-- The data follows --

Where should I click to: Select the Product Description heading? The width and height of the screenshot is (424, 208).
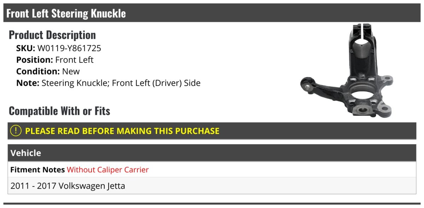pyautogui.click(x=52, y=35)
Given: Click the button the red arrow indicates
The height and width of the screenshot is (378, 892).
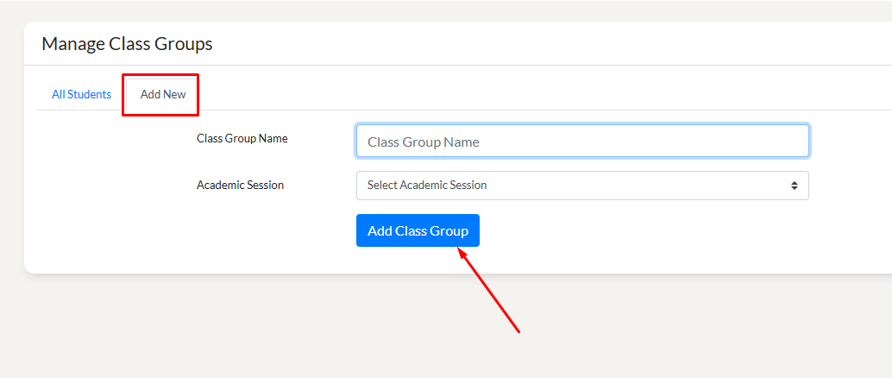Looking at the screenshot, I should (418, 230).
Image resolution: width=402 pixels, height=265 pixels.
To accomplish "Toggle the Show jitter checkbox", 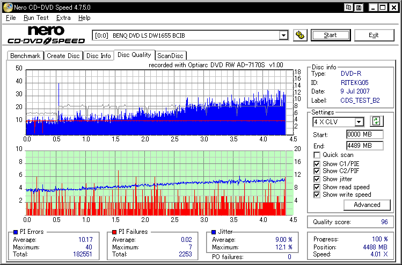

-- The data concluded --

What the task asks. Please output the material above unchanged, apart from removing the pictures.

Finished task.
Where should I click to: Select the Product Description heading? The width and height of the screenshot is (424, 208).
pyautogui.click(x=52, y=35)
Given: Click the button the red arrow indicates
The height and width of the screenshot is (378, 892).
Looking at the screenshot, I should (418, 230).
Image resolution: width=402 pixels, height=265 pixels.
To accomplish "Toggle the Show jitter checkbox", 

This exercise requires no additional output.